Building toward One Microsoft, all the time
Although Windows and Windows Phone now have more in common than ever, Microsoft still hasn't quite nailed the "one Microsoft" experience that it's been aiming for. Spend enough time with these two operating systems, and chances are you'll be longing for features that are available on one, but not the other.
Cortana and voice dictation
In Windows Phone 8.1, Microsoft stepped up its voice command efforts with Cortana, a virtual assistant that can answer questions, give directions, set reminders, and help you plan your day. Meanwhile, Windows 8.1 lacks even the most basic voice dictation capabilities, except as an accessibility feature. At the very least, we'd love to see a microphone button in the Windows 8.1 virtual keyboard (plus a keyboard shortcut for physical keyboard users), though we suspect Cortana will make her way over to tablets and laptops in due time.
Live Tiles are no substitute for a proper notification bar, where you can review all the important messages and alerts you've missed. In Windows Phone 8.1, Microsoft wised up and added Action Center, accessible by swiping down from the top of the screen. In Windows 8.1, you're still stuck in notification limbo, as any pop-ups you miss simply vanish into the ether. If Microsoft were to add a full-blown notification list to Windows, the existing charms bar would be a good place to park it.
In Windows Phone 8, Microsoft introduced Kids Corner, a special sign-in option that lets parents white-list the apps and content their kids can use. That kind of feature seems even more at home on tablets, so it's surprising that Kids Corner hasn't made its way to Windows proper. While Windows users can create separate profiles for their children, limiting what they can do is a lot more complicated.
Lock screen apps
Windows Phone users don't have to see the same old image every time they turn on their handsets. Instead, they can choose an app to show information on the lock screen, such as photos from Facebook and the current forecast from the Weather app. A similar feature could help liven up the lock screen on Windows tablets and PCs.
Wi-Fi Sense is one of the new features in Windows Phone 8.1. It automatically signs users into nearby public Wi-Fi hotspots, skipping the usual sign-in screens that you usually have to wade through. As useful as this is on smartphones, it'd be even better for tablets and laptops that don't have mobile data to fall back on. It seems like a shoo-in feature for a future version of Windows.
Word Flow keyboard
As anyone who's used Swype or a similar gesture keyboard knows, it's hard to go back to tap-based typing once you've gotten used to swiping. Now that Windows Phone 8.1 includes a “Word Flow” gesture keyboard of its own, using the standard software keyboard in Windows 8.1 seems like a big downgrade. Word Flow should be on Microsoft's to-do list for future Windows tablets, pronto.

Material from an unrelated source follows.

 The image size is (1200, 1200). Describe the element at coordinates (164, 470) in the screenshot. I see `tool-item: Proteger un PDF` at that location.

Now, onto the Windows features that could make Windows Phone even better.
One of the best features in Windows 8.1 is Snap view, which lets you run several apps side-by-side. While this may not be as crucial for smartphones, Snap view could still turn extra-large phones like the Lumia 1520 into productivity powerhouses—for instance, by running Office while referencing an e-mail.
Picture password has been part of Windows 8 since the beginning, letting you unlock your device by drawing a pattern within a photo of your choosing. This feature seems perfect for smartphones, where you probably have plenty of good photos to choose from. Hopefully Picture Password makes the leap to Windows Phone as the two platforms converge.

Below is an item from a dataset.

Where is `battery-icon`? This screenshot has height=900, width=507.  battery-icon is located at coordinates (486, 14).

Ability to set default apps
Windows 8 may not look like previous versions, but it stays true to its roots in one significant way: If you don't like the built-in apps for things like e-mail, web browsing and photos, you can set a different app as the default. Windows Phone has plenty of apps that can stand in for Microsoft's built-in ones—including Simple Calendar and MetroMail—so it'd be nice to be able to set those as the default.
Deeper OneDrive integration
OneDrive integration is a wonderful thing on Windows 8.1, as it lets any app save to the cloud by default. Windows Phone's use of OneDrive is much more limited: You can still sync your camera photos and Office files to the cloud, but it's much harder to save and load other file types—such as ZIP files, TXT files, and PDF documents—directly from third-party apps. If Microsoft offered the same deep OneDrive integration across Windows and Windows Phone, it'd go a long way toward unifying the two platforms.